Removed from the city—which often speaks its language in construction cones and traffic lights, helicopters and sirens, layers of commerce past and present—I did not just see an alternative way of life but felt it, like an instinct suddenly activated. Watching a white, hairy caterpillar going about its business on a tree, I wondered, with a twinge of estrangement: When was the last time I’d seen such a thing? Or had the time and space to do so?
Glenstone is an art museum in Potomac, Maryland, that tends to its outdoor environments as much as the indoor ones that house much of the art.
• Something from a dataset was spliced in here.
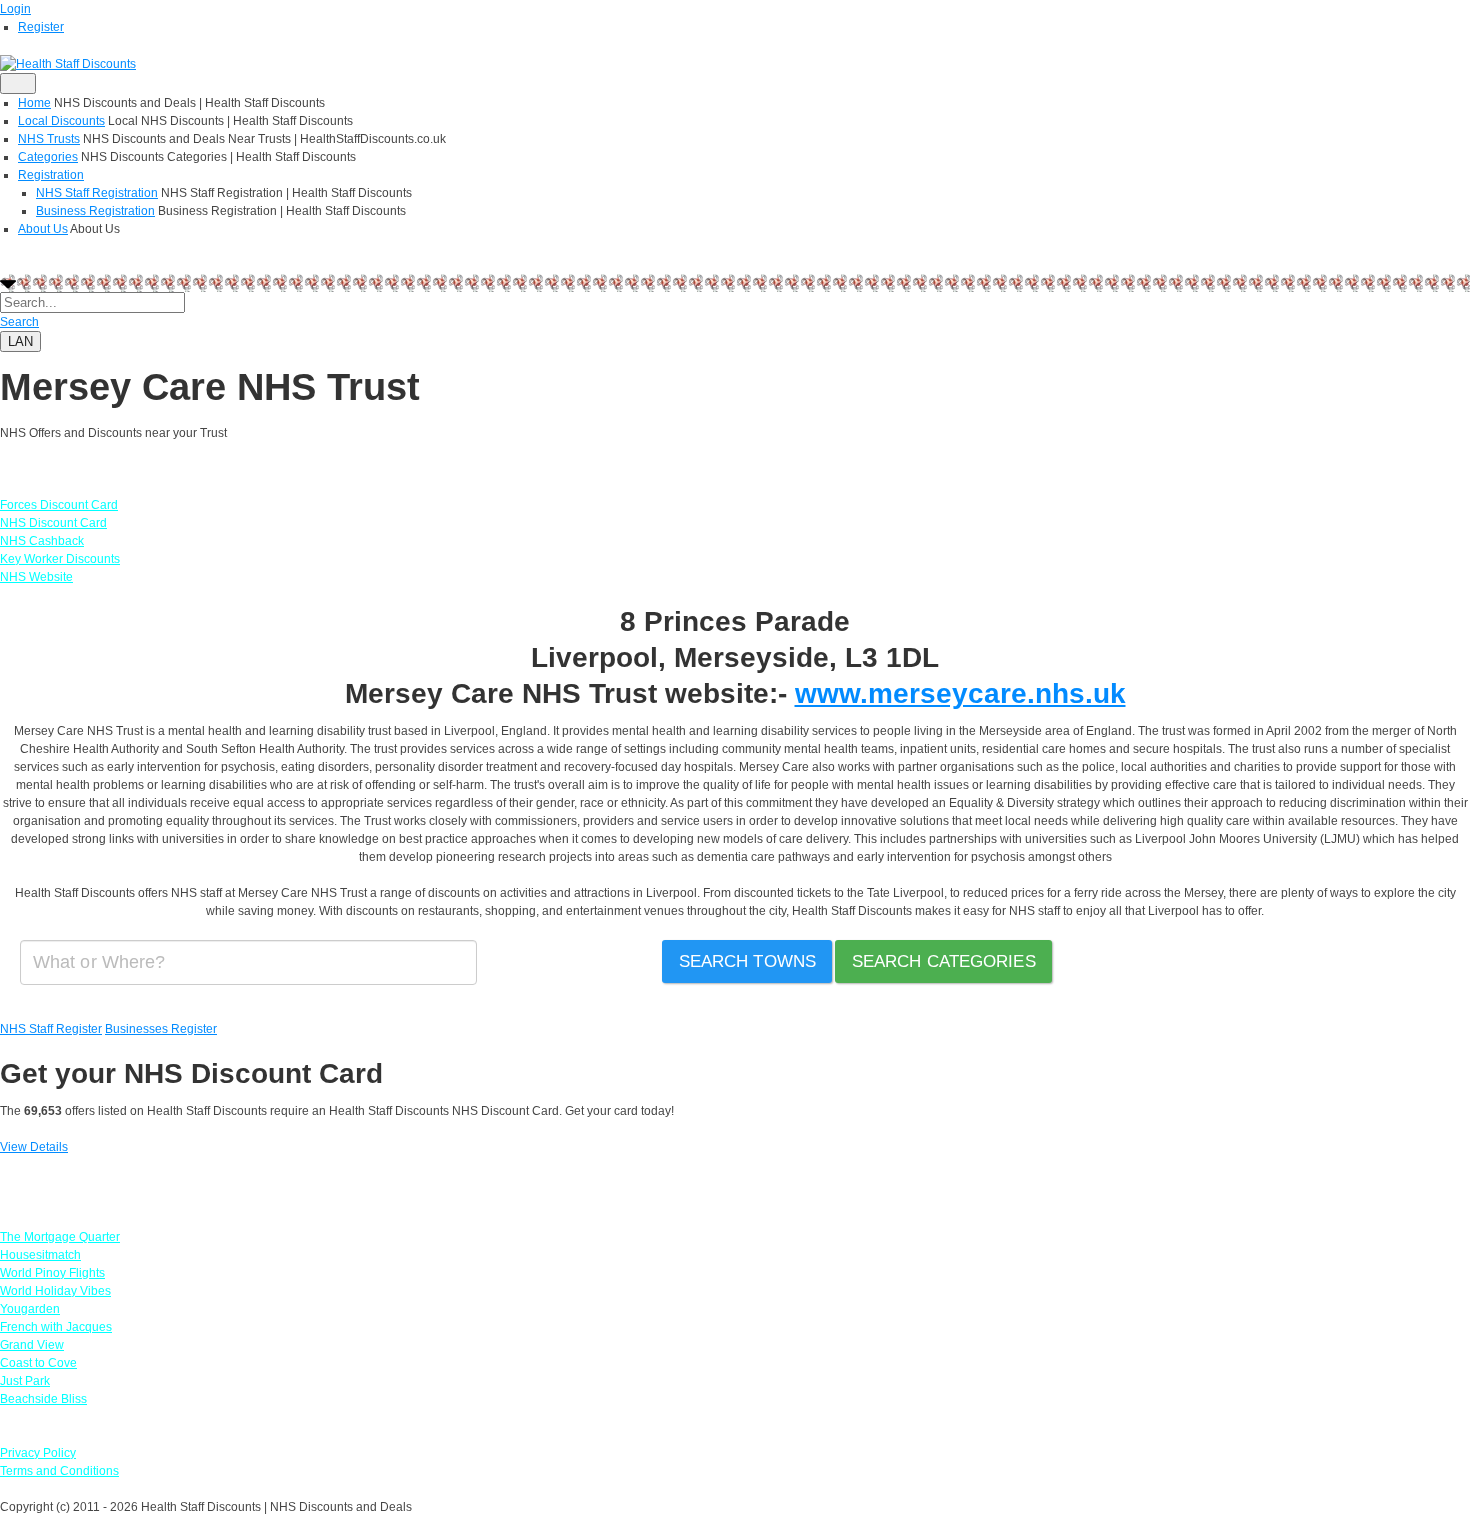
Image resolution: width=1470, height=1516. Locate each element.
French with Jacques (56, 1327)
The major difference between visiting Glenstone’s grounds and hiking in a natural environment like the Blue Ridge Mountains is that the museum’s 350-acre campus is cultivated, even though the land seems to be utterly wild.
The grounds are man-shaped, designed by landscape architects Peter Walker and Partners, and Glenstone encourages visitors to think of the landscape through the lens we usually reserve for inside a museum. Glenstone’s largest indoor exhibition space, a series of linked pavilions designed by Thomas Phifer and Partners, devotes an entire room (the only one with a window looking out) to contemplate what takes place outside the walls rather than within.
Trevor Garbow, Glenstone’s Deputy Landscape Superintendent, emphasizes the tremendous effort of nurturing native plants while keeping invasive species, such as Japanese stiltgrass, at bay. Since Glenstone began cultivating the land twelve years ago, a huge diversity of native plants has thrived: little bluestem, purple top euphorbia, rattlesnake master, milkweed, and mintweed, to name a few. A host of new insects soon followed, attracted to a feeding and nesting ground that had previously been a barren monoculture.